All income, whether in the form of cash or benefits, from whatever source, should be taxed if we are to have a fair and rational system. The current system, besides being unfair, leads to overspending on healthcare and underspending on alternatives, like a decent education.

Posted by: jimbino at Aug 15, 2008 10:52:32 AM

No one asked me, but we really should have a consumption tax. You show your income and you show how much you've saved and the difference is taxed. Since you have an easily determined tax base, progressivity and exclusion on income would be easy. I prefer taxing consumption to taxing income (earned and investment).

As far as the plans, tax legislation arises from the House Ways means committee, so Charlie Rangel's plan is what we should be discussing.

In any case the discussion is almost impossible to have because wide variables affect each taxpayer: mortgagee? Schedule A or Schedule C income (or other schedule)? Children? Student loans? How much in state taxes and property taxes? Miscellaneous itemized deductions? AMT?

And if you just want to discuss tax and fiscal policy, all the politicians manipulate the phase-outs. For example, Obama likes to say he’s not raising taxes because the Bush cuts are just expiring, but he includes the projected revenues in his budget analysis. McCain is similarly lying.

Posted by: guy in the veal calf office at Aug 15, 2008 1:44:46 PM

Will the taxed health benfits apply to the US Congress? Probably a loophole already exists for them.

Posted by: Dennis Webb at Aug 15, 2008 4:25:32 PM

McCain's health plan is revenue neutral. It doesn't raise taxes. It redistributes tax subsidies for health insurance by replacing the current system with a $5,000 annual tax credit for every family -- regardless of income and regardless of how the insurance is purchased.

The huge beneficiaries of this plan are middle and lower-income families. But even high-income families will benefit from better incentives. No longer will people be able to lower their taxes by buying more health insurance. And, if people find ways to economize on insurance costs, every dollar they save is a dollar of after-tax income they get to keep.

Posted by: John Goodman at Aug 15, 2008 4:56:18 PM

The comments to the effect that tax changes will be lesiglated by Congress and therefore only Charlie Rangel matters, and what Obama or McCain says doesn't matter, make no sense. A president plays a major role in the legislative process. The threat of veto (expressed or implied) will affect the form in which any legislation will come out of Congress. A president, through use of the "bully pulpit" can affect public opinion among congressmen's constituents, and thereby affect their actions. And a president can grant (or withhold) favors from congressmen, and thereby affect their votes.

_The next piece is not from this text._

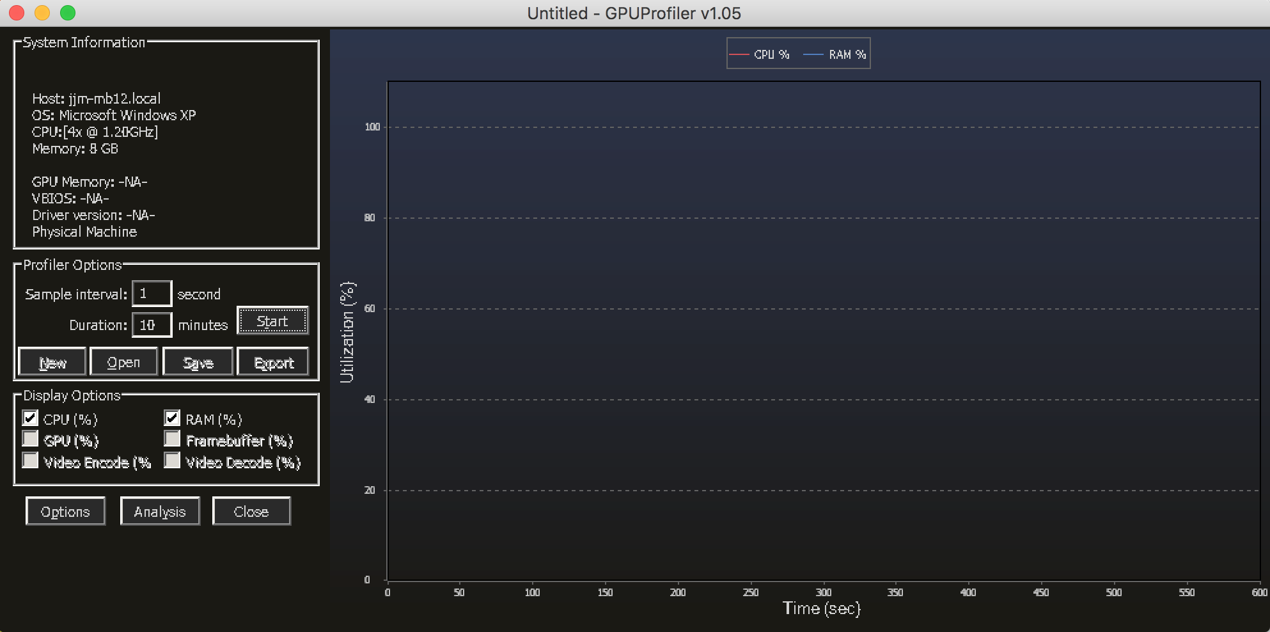This screenshot has height=632, width=1270.
Task: Click the CPU % legend entry
Action: point(760,55)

Posted by: Richard at Aug 15, 2008 6:03:27 PM

@ Kenny: The president's office is the single largest originator of legislation. Given that offices bargaining power (the veto), I would pay attention when they propose a plan.

Secondly, the director of the GAO was on Glenn Beck's program (I know, not the most bias show, but the GAO is supposedly unbiased). The director said that if the gov. were required to do accounting like a corporation--acount for future liabilities--the U.S. would have a situation in the forseeable future where a 100% tax rate wouldn't cover everything. His basic point was that the spending the U.S. does, and is set to do under social security, medicare, medicaid, etc..., is for more detrimental to our future than what we tax ourselves. As this is an economics blog I understand the interest in current tax rates, but I think the gov.'s long term expenditures are th real problem. The next G.M. or Ford could be the U.S. gov.

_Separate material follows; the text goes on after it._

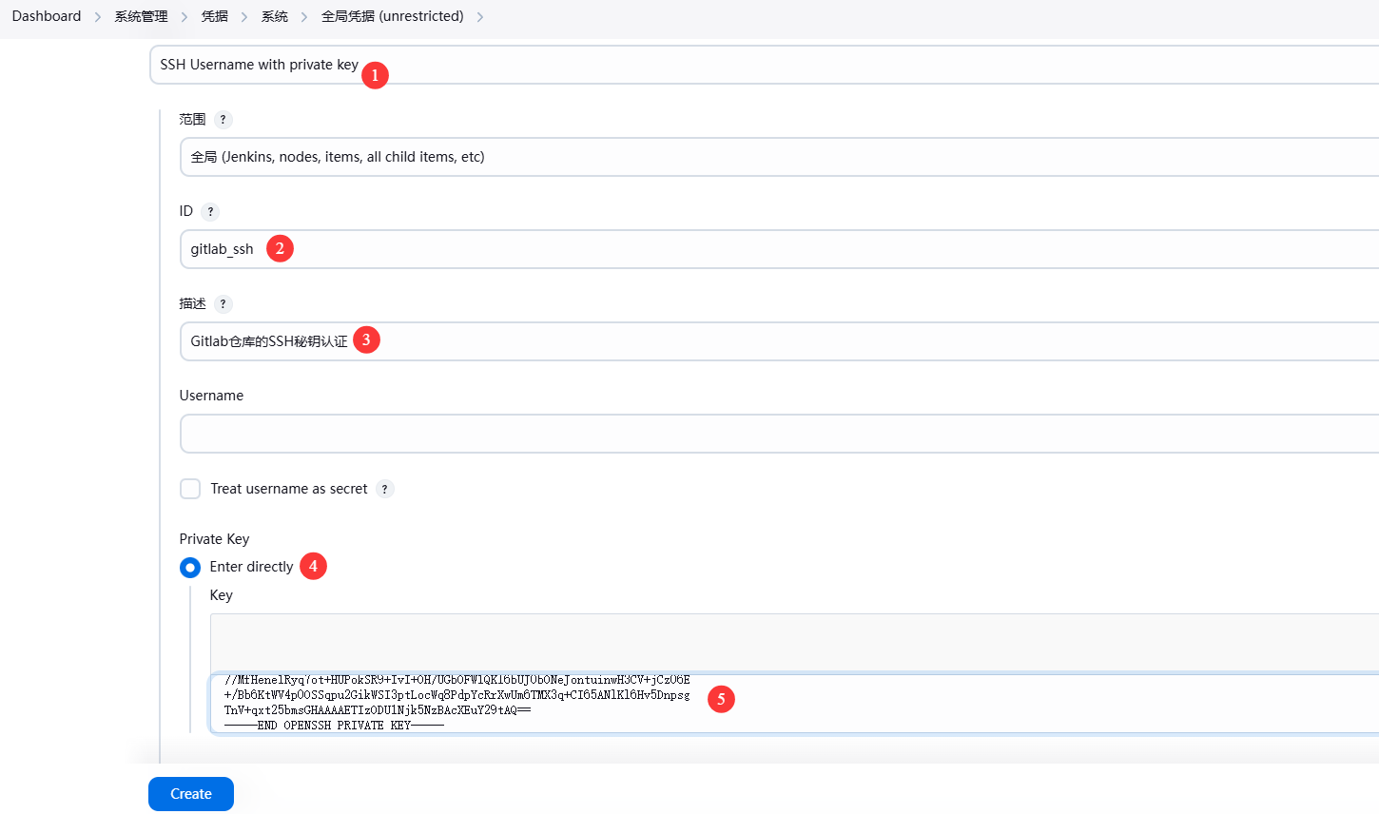Open 凭据 breadcrumb link
Viewport: 1379px width, 814px height.
(215, 16)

Posted by: Steve at Aug 15, 2008 9:24:32 PM

According to my Cowen to english dictionary, this post means "Ignore the candidates tax plans, and focus on their plans to cut entitlement spending, because Medicare spending will very quickly become the primary reason for changes in fiscal policy."

Posted by: sourcreamus at Aug 16, 2008 12:44:51 PM

It will certainly raise enormous sums over time, but I am doubtful it will yield any cost reductions.